All the love I’ve wasted
Waiting for you
And everybody else
To prove it to me.
I get it.
No words
No actions
Could ever have provided me enough evidence
To convince me
Of my value
Of my worth
Until now.
Until you stopped loving me
So I could love myself.
Everyone Can See The Wind Blow
The problem with writing is that in order for the words to make their way from my heart onto the page, I must face the truth. The problem with the truth is that it doesn’t come wrapped in pretty paper and garnished with a bow. It is messy. Complicated. Not always presentable, not easily parted with. If I give the words away what do I hide behind? What do I have to keep me company? There is no hiding behind the lines. On the page the words are stripped away and the writer is left bare. Naked. And alone.
If I write this down, you will see my brokenness. You will see my bones. And the hardest part; if I write this down, I’ll have to let it go.
I read a passage in a book once that I have come to believe is true. A true soul mate is a mirror, the person who shows you everything that’s holding you back, the person who brings you to your own attention so you can change you life. They tear down your walls and smack you awake. They come into your life just to reveal another layer of yourself, and then they leave… Your job is to let them go.
It is true because I have to believe there is a reason for this. It is true because I have met this person and I have been brought to my own attention. In the mirror they held up to me I have seen beneath my skin, deeper than my bones and into the farthest corners of my heart. I have been shown to places in my being I only dreamed existed.
In loving them I have witnessed the best of me and I have seen my worst. There were times I did not want to accept the truth they offered. Times I pushed them away out of fear they might be right. Times I did not believe I was worth the love that was offered so selflessly. In the time I spent wrapped up in his soul, I discovered what love is. It is patient and full of hope. It is like breathing in its effortlessness and in its perseverance in times when air is scarce to find.
He carried me to safety, allowed me the freedom to sing my song, and gave me the keys to my dreams.
I want to be angry with him. I want to scream. How could take me all this way, just in time to let me go? How could you lead me to the door and make me walk through on my own? I want to be angry but I know that he is just doing his job. Just doing what soul mates have to do. Just breaking open my heart so that new light may get through.

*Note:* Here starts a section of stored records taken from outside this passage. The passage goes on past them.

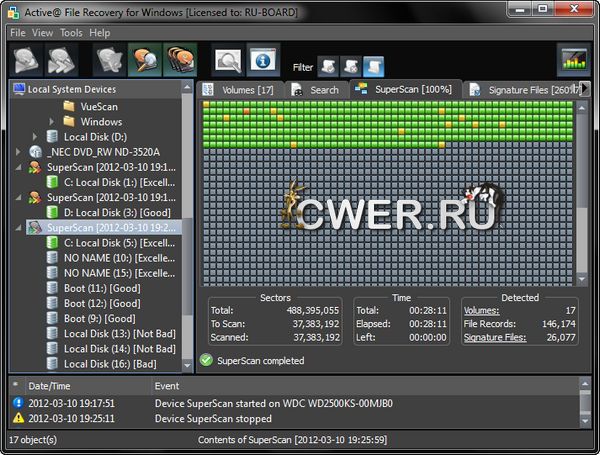Viewport: 600px width, 455px height.
Task: Switch to the Search tab
Action: click(318, 90)
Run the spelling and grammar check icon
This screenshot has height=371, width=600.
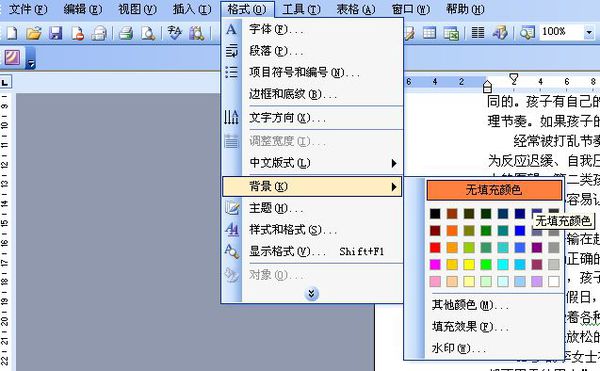[x=174, y=33]
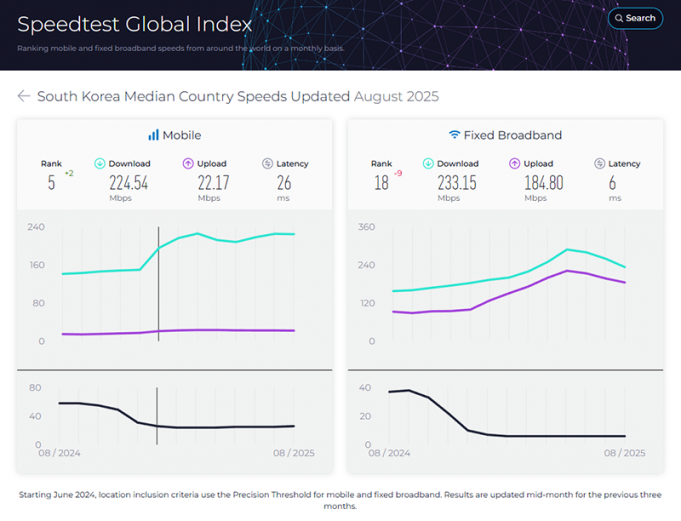
Task: Click the Fixed Broadband wifi icon
Action: [x=454, y=135]
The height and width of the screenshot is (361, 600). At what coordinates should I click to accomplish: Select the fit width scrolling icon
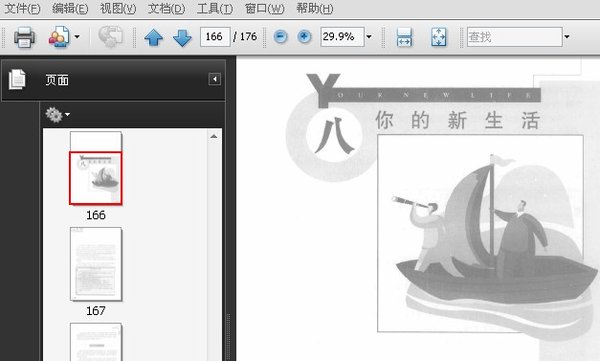(404, 37)
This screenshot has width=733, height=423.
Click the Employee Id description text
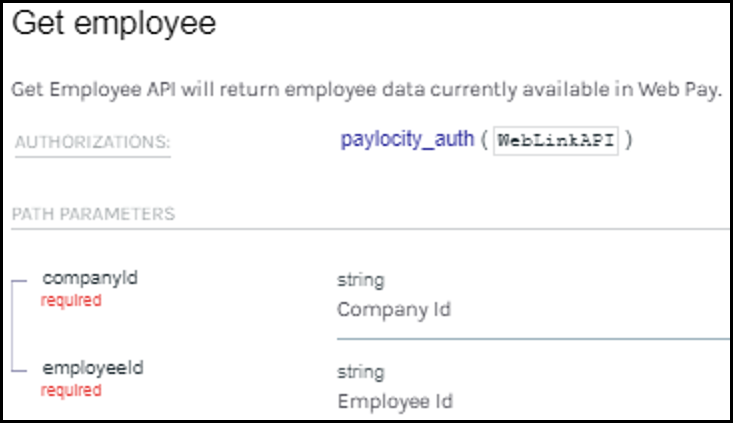coord(395,401)
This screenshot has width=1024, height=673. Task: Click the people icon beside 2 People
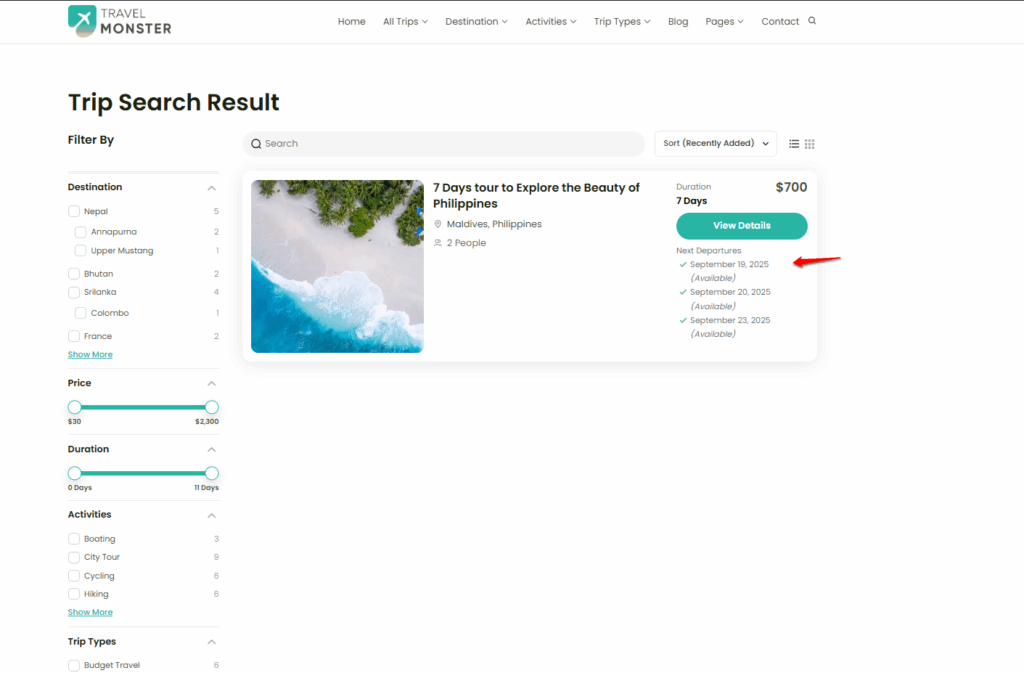pos(438,243)
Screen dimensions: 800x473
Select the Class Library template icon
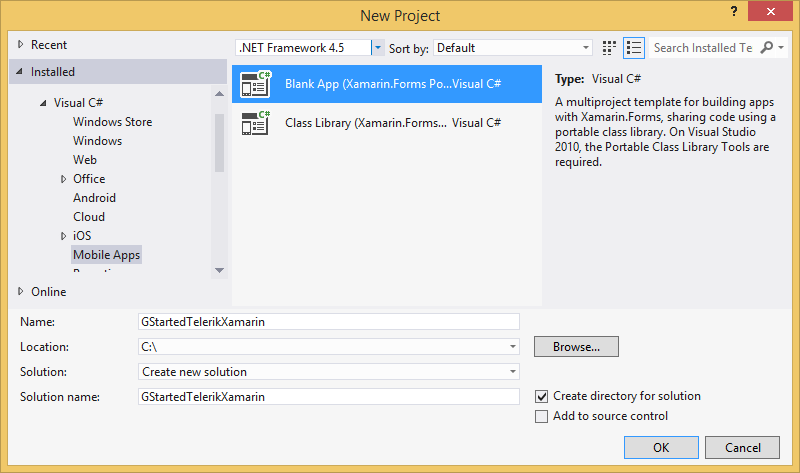(256, 123)
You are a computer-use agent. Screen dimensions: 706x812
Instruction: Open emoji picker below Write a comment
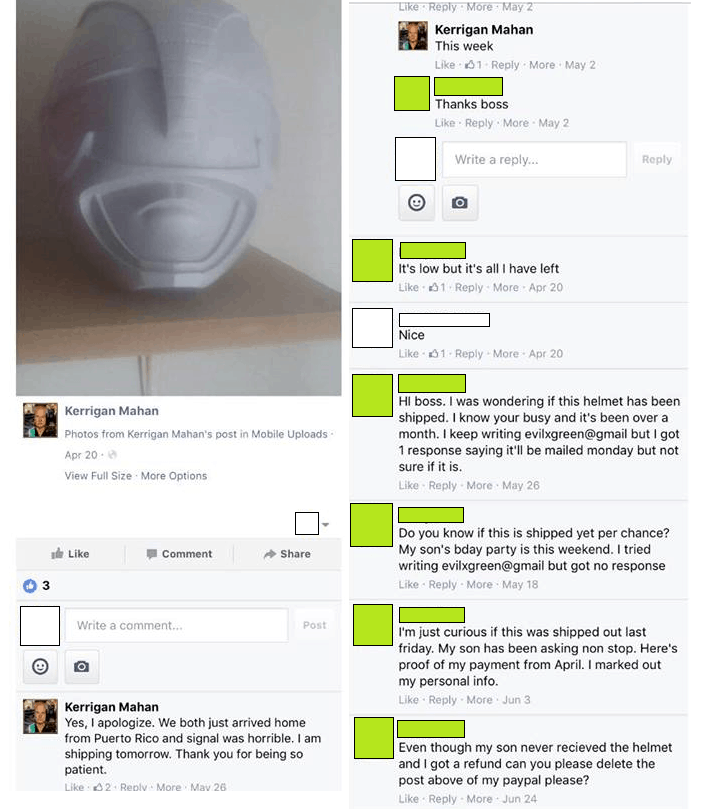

Giving me the chance to get so desperate, so scared, I’ll have to transform.
There. The words are on the page now. I am doing my job. I am letting go.
Finding A Cure
I know it is not good news when I get the call from my sister to meet her right away at your house on a Monday morning. She gives no further information. I breathe. I brush my teeth, get dressed, eat a slice of toast and wait until I’m certain she is close before I drive the five blocks. I do not want to be there alone.
You invite us into the library. The corners of your eyes give you away. Liseanne and I sit down across from you. We are squished in so close to each other I can hear her swallow when your words break the silence.
“I have cancer.” You say with your trademark matter-of-factness.
Cancer. The word hangs in the air for a moment in bold black letters.
The font disintegrates as the definition sinks in. I do not know what to say.
Liseanne begins to ask questions. I ask if there is anything I can do. We curl up next to you on the sofa.
You can’t possibly have cancer. You don’t seem sick at all.
“I should make a T-shirt.” You joke, “Eat Right, stay active, and die anyway.”
We are all horrified.
“You are going to be fine.” I say cheerily.
“We’ll see.”
“No. You are going to be fine.”
What I do not say is you are not allowed to die. You are not allowed to die before we reach the top of Mt. Kilimanjaro, before you walk me down the aisle, before I finally make you proud, before all the water is under the bridge.
You are not allowed to die before you know how much I miss you. How much I need you. How sorry I am. How I forgive you. Before you know how much I love you.
I know you are scared. So too, am I. I am not afraid though that you will die. Your body will heal, you will survive.
I am afraid that you will live and I will never find the the way to cure what’s been broken for too long.